Fernando Gómez García,

• Bravo, Susana, Proteomic Platform. Health Research Institute of Santiago de Compostela (IDIS), Santiago de Compostela Clinical Hospital Complex (CHUS), Santiago de Compostela, Spain

Susana Bravo,

• Rodríguez, Cándido Díaz, Genetics and Developmental Biology of Kidney Diseases. Health Research Institute of Santiago de Compostela (IDIS), Santiago de Compostela Clinical Hospital Complex (CHUS), Santiago de Compostela, Spain

Cándido Díaz Rodríguez,

• Ortiz, Alberto, Jimenez Diaz foundation. School of Medicine, Autonomous University of Madrid (UAM), Madrid, Spain

Alberto Ortiz,

• Garcia-Gonzalez, Miguel A., Genetics and Developmental Biology of Kidney Diseases. Health Research Institute of Santiago de Compostela (IDIS), Santiago de Compostela Clinical Hospital Complex (CHUS), Santiago de Compostela, Spain

Miguel A. Garcia-Gonzalez,

Background

Autosomal Dominant Polycystic Kidney Disease (ADPKD) is a monogenic inherited disorder caused by mutations in PKD1 and PKD2 genes, with a prevalence of 1:800 live births. It Is characterized by the presence and progressive development of fluid-filled cysts leading to end-stage renal disease. A specific antagonist of vasopressin receptor type 2 in the distal tubules of the nephron (Tolvaptan) has been approved for ADPKD treatment. Although Tolvaptan mechanism of action has been described, its underlying molecular mechanisms are not well characterized.
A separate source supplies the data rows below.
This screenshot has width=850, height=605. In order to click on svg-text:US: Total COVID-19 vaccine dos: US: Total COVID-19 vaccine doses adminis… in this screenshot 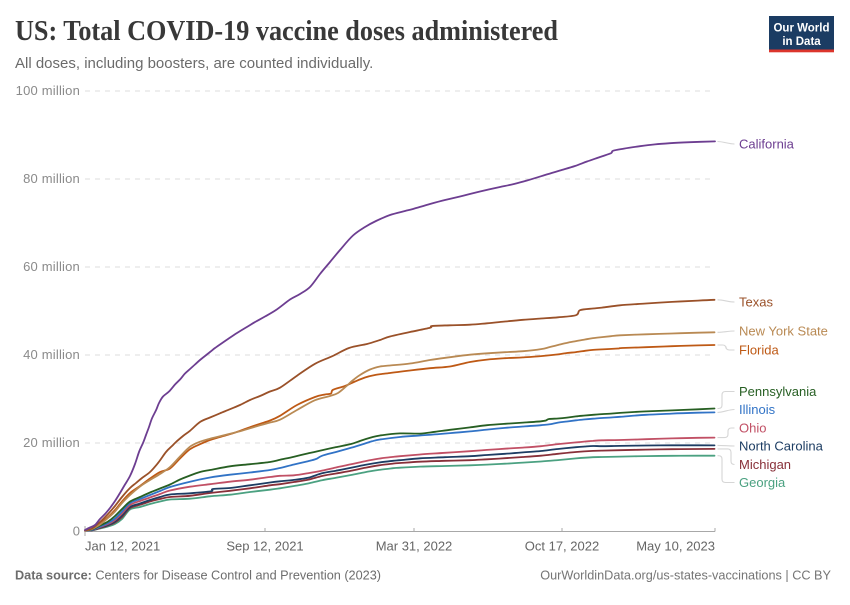, I will do `click(286, 32)`.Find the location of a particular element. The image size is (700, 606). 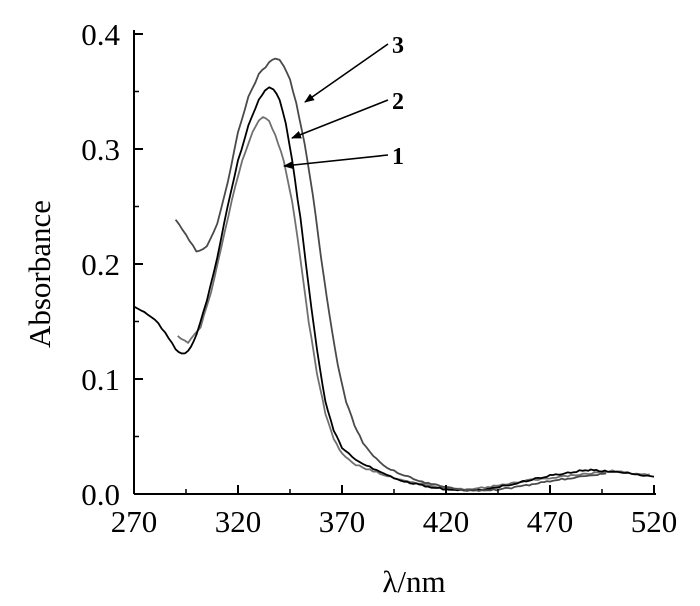

x-tick-label: 470 is located at coordinates (550, 522).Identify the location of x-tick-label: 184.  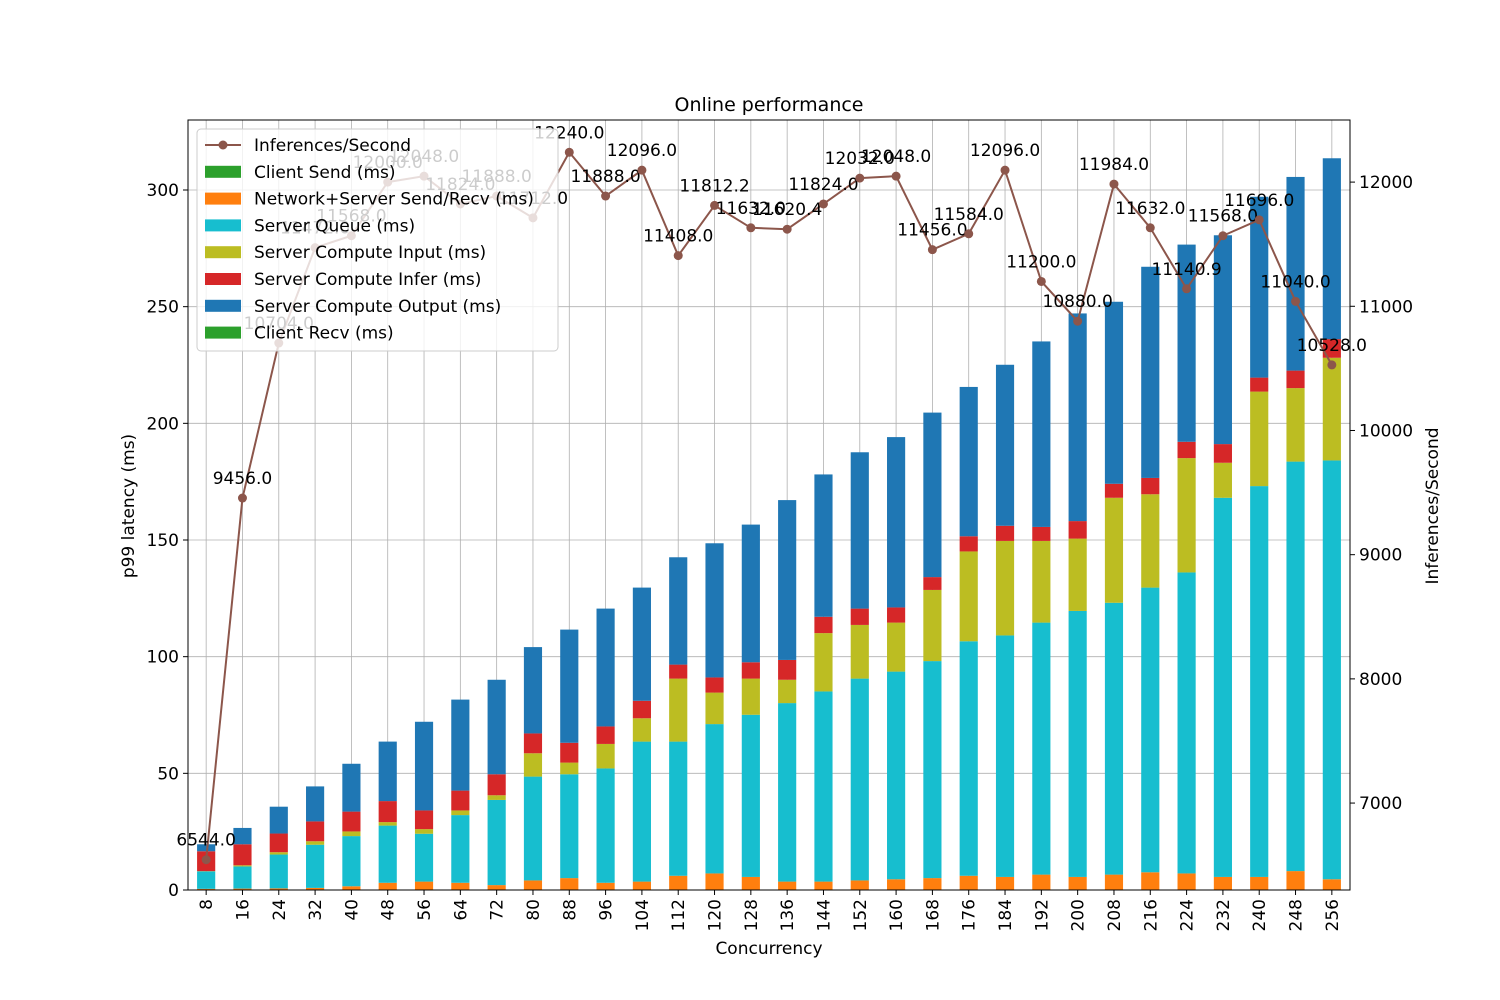
(1006, 915).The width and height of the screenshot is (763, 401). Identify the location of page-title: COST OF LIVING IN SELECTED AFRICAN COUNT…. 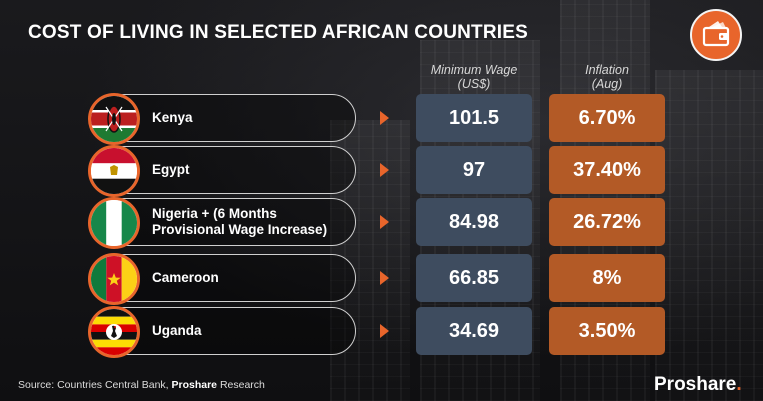
(278, 32).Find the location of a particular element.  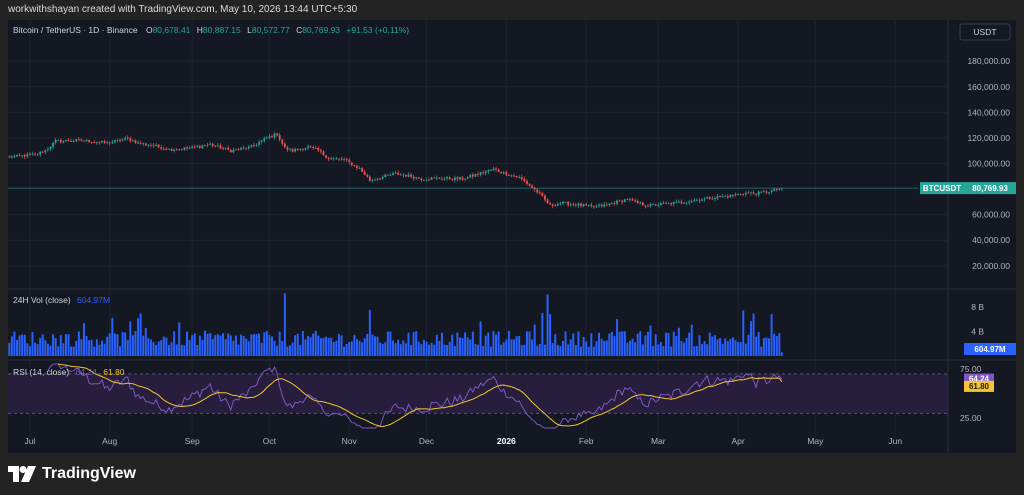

Our study is mainly focused on the understanding of those Tolvaptan hidden molecular mechanisms, in order to also understand, the remain altered pathways.

Methods

Quantitative proteomics based on SWATH–MS technology were performed comparing proteomes of kidneys from polycystic kidney disease (PKD) murine model: Pkd1cond/cond;Tam-Cre−/+. Mice were subdivided in three groups: Wild Type, Mutant and Tolvaptan-treated mutant animals.

Results

In this study, tolvaptan showed an amelioration of renal function measured by BUN, as well as diminution in cystic index and number of cysts. Through quantitative proteomics, we identified a list of 327 proteins with and adjusted p-value below 0.05 and two-fold cut-off which were found to be modified after tolvaptan treatment in comparison to mutant animals and 433 proteins in tolvaptan-treated group in comparison with wild type animals. In both differential proteomes tolvaptan treatment has shown a differential expression in the cluster of respiratory electron transport and ATP synthesis by proteins of the inner membrane of mitochondria, which could indicate a reduction in the oxygen necessities after the treatment. This effect can reduce hypoxia in cystic environment, which in turn can be responsible for some of the beneficial effects of the drug.

Conclusion

This work identified novel molecular pathways modified after tolvaptan treatment such as diminution in oxygen necessities and downregulation of proteins responsible for ATP synthesis. These modifications elucidate crucial aspects of tolvaptan treatment, unmasking novel alternative or complementary treatment strategies for ADPKD.